Ondertussen hebben we in het kader van de nota Kleurrijk Vlaanderen en het Pact van Vilvoorde met een langetermijnvisie uitgepakt. Ook hiervoor is de interesse zeer groot. Vorige dinsdag heb ik samen met de minister-president de start gegeven. We zijn volop bezig met een campagne om mensen in een debat te brengen waarbinnen we nadenken over de langere termijn. Dit Actieplan Ondernemen heeft heel duidelijke doelstellingen met een budgettaire implementatie en een timing waarbinnen het moet worden uitgevoerd. Dit is geen vrijblijvend discours, zoals een beleidsbrief die men op het einde van het jaar indient en die een breder kader schetst. Hier gaat het over heel concrete situaties.

Materiaal voor oefening -

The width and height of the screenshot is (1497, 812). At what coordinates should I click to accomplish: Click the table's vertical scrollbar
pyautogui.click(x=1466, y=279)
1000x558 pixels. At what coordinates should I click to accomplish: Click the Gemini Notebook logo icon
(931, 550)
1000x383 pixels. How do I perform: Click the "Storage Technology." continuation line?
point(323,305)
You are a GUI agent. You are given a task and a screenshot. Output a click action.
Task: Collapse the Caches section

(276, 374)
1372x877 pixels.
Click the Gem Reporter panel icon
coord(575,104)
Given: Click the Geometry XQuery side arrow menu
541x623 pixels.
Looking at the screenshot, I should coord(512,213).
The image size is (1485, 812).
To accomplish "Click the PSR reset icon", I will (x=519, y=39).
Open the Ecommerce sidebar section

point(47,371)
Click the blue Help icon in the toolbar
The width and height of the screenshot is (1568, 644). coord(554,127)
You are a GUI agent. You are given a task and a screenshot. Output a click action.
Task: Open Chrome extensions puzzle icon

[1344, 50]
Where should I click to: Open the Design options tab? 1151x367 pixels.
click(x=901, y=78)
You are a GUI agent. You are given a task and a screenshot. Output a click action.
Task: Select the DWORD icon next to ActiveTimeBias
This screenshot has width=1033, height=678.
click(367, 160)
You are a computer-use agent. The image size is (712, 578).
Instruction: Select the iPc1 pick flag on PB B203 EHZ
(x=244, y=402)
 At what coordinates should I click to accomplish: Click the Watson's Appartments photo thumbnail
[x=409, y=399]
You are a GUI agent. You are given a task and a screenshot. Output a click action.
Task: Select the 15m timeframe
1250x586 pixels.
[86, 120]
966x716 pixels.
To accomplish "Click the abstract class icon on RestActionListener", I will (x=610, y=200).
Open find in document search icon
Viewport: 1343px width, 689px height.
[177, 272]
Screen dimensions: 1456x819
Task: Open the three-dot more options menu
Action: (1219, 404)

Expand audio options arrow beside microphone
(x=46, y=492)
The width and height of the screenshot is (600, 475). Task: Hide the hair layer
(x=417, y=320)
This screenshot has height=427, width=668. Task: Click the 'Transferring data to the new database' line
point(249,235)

Opdracht A - Met wie gaf de spreker volgens het fragment vorige dinsdag de start?
Opdracht B - Geef alsjeblieft de records letterlijk opnieuw weer, van het begin van de records tot en met de regel met "(x=417, y=320)".

Verwacht antwoord A - Met de minister-president.

Verwacht antwoord B -
The width and height of the screenshot is (1497, 812). At what coordinates should I click to accomplish: Click the table's vertical scrollbar
pyautogui.click(x=1466, y=279)
1000x558 pixels. At what coordinates should I click to accomplish: Click the Gemini Notebook logo icon
(931, 550)
1000x383 pixels. How do I perform: Click the "Storage Technology." continuation line?
point(323,305)
You are a GUI agent. You are given a task and a screenshot. Output a click action.
Task: Collapse the Caches section

(276, 374)
1372x877 pixels.
Click the Gem Reporter panel icon
coord(575,104)
Given: Click the Geometry XQuery side arrow menu
541x623 pixels.
Looking at the screenshot, I should coord(512,213).
The image size is (1485, 812).
To accomplish "Click the PSR reset icon", I will (x=519, y=39).
Open the Ecommerce sidebar section

point(47,371)
Click the blue Help icon in the toolbar
The width and height of the screenshot is (1568, 644). coord(554,127)
You are a GUI agent. You are given a task and a screenshot. Output a click action.
Task: Open Chrome extensions puzzle icon

[1344, 50]
Where should I click to: Open the Design options tab? 1151x367 pixels.
click(x=901, y=78)
You are a GUI agent. You are given a task and a screenshot. Output a click action.
Task: Select the DWORD icon next to ActiveTimeBias
This screenshot has width=1033, height=678.
click(367, 160)
You are a computer-use agent. The image size is (712, 578).
Instruction: Select the iPc1 pick flag on PB B203 EHZ
(x=244, y=402)
 At what coordinates should I click to accomplish: Click the Watson's Appartments photo thumbnail
[x=409, y=399]
You are a GUI agent. You are given a task and a screenshot. Output a click action.
Task: Select the 15m timeframe
1250x586 pixels.
[86, 120]
966x716 pixels.
To accomplish "Click the abstract class icon on RestActionListener", I will (x=610, y=200).
Open find in document search icon
Viewport: 1343px width, 689px height.
[177, 272]
Screen dimensions: 1456x819
Task: Open the three-dot more options menu
Action: (1219, 404)

Expand audio options arrow beside microphone
(x=46, y=492)
The width and height of the screenshot is (600, 475). Task: Hide the hair layer
(x=417, y=320)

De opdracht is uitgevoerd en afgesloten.